McGough and Janssen, the gender committee co-chair, did not respond to requests for comment. The American Academy of Child and Adolescent Psychiatry did not respond to a request for comment.
After the first rejection, Kaliebe took pains to make his next submissions as evenhanded as possible. He organized two other panels, both without detransitioners, and asked Janssen in February to appear on one of them, meaning there would be at least one voice in favor of unrestricted transition.
Janssen refused, Kaliebe said, so the clinicians tapped Colleen Craft—a former president of the American Academy Academy of Pediatrics who presided over its embrace of "gender-affirming care"—to participate instead. Other big names included Swedish psychiatrist Mikael Landen, whose research on puberty blockers prompted the country to restrict their use, as well as Kaltiala and Michael Biggs, an Oxford sociologist who studies suicidality in transgender adolescents, according to the panel proposals.
The academy declined to host both panels, which had been handpicked to include affirmative perspectives, at its October 2023 conference in New York City, citing "space and time constraints."
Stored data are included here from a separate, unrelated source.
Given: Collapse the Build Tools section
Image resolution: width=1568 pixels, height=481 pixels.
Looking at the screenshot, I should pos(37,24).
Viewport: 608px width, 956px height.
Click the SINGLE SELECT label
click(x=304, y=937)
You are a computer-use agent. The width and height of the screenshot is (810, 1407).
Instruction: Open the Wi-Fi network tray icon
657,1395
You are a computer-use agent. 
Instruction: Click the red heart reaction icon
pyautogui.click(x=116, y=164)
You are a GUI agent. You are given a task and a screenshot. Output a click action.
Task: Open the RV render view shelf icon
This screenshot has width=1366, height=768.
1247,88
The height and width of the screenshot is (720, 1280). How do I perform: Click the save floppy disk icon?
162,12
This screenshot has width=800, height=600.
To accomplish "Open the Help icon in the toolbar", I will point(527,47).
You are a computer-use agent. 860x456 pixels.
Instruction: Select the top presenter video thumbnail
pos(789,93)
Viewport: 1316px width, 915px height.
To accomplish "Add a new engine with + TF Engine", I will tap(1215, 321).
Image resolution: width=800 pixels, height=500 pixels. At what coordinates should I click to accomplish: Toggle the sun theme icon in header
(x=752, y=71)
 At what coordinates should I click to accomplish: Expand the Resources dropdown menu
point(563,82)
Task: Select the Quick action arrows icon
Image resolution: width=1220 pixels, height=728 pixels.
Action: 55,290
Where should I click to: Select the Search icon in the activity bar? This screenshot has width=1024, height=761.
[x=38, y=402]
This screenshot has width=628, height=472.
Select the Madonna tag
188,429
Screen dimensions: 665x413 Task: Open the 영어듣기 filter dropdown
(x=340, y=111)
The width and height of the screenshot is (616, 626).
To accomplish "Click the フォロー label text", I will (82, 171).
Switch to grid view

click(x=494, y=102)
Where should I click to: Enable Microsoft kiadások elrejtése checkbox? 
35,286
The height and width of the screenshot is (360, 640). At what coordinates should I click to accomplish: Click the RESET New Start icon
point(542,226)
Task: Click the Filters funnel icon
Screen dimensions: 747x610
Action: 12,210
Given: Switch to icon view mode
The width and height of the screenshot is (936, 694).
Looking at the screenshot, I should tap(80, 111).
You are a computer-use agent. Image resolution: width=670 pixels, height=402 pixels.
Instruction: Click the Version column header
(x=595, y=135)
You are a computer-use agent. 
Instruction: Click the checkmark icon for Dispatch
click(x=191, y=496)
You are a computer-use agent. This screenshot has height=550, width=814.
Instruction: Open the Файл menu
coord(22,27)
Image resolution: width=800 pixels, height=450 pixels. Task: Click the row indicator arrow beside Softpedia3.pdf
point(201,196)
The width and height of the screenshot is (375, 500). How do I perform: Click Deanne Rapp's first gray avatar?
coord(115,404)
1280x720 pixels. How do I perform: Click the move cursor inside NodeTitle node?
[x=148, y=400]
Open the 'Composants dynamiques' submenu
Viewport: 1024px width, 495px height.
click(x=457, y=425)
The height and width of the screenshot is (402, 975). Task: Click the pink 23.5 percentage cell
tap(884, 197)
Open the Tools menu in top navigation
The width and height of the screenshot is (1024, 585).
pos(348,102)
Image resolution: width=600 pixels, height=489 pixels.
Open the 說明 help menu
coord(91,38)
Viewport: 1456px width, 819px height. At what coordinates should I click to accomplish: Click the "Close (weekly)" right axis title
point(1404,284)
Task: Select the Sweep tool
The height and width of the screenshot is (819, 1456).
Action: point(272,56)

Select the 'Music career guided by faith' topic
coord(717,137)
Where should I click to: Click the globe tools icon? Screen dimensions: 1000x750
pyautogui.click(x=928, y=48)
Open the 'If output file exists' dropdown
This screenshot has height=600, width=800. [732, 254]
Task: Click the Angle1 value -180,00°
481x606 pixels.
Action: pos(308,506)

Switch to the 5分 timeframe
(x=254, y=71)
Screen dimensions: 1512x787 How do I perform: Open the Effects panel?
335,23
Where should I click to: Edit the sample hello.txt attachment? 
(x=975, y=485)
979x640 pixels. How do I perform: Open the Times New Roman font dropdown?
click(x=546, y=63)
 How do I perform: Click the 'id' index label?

It nonetheless accepted over 10 other presentations on transgender issues, including "InterSEXionality: Discussing Sex and Gender with Gen Z in A Politicized World," "BIPOC LGBTQ Media Matters: Tools for Facilitating Discussions of Intersectionality and Mental Health," and "Beyond the Sum of Its Parts: The Intersectionality of Chinese/Chinese American Sexual- and Gender-Minority Transitional-Aged Youth and Young Adults," according to a list of scheduled programming.
The double standard reflects a widening gulf between the organization’s party line and the views of its rank-and-file members. While Janssen has attacked the idea that social forces play any role in gender dysphoria—dismissing it as "speculation" in an amicus brief submitted to a Tennessee district court—83 percent of AACAP members say social media is "often" a factor in their patients’ gender identity, according to a poll conducted by the group’s Social Media Institute.
Driving that perception is an unprecedented uptick in gender dysphoria among young people, which is now being felt in clinicians’ day to day work. "10 years ago, maybe one out of every 500 of my patients identified as trans," one psychiatrist said, adding that his practice focuses on children with severe mental health problems. "Now, among middle school girls, it’s something like 40 percent."
Clinics across the world have experienced similar spikes, with rates of gender dysphoria rising by 1,500 percent in Sweden and 4,000 percent in England between 2008 and 2018. The pattern was one of the main reasons why European countries pivoted on puberty blockers, which were first used to treat gender dysphoria in the Netherlands—only in children without other conditions and after at least six months of therapy.
Eventually, Kaltiala said, those "original safeguards were dropped and the intervention was applied to patient populations that did not at all match the original group." By 2015, 68 percent of her clinics’ patients had preexisting mental health problems, and many "did not benefit from hormonal treatments."
In some patients, she added, psychiatric functioning even declined. "It was necessary to reconsider the situation."
While the debate about gender care has broken down along partisan lines in the United States, it is considerably less polarized in other parts of the world. Liberals formed an important part of the coalition that pushed for restrictions on puberty blockers in England, and when Kaliebe attended a conference on gender therapy in Finland, "nobody there was a conservative," he said.
"The people raising questions about this type of care are not coming from a political point of view. But the people squashing debate are."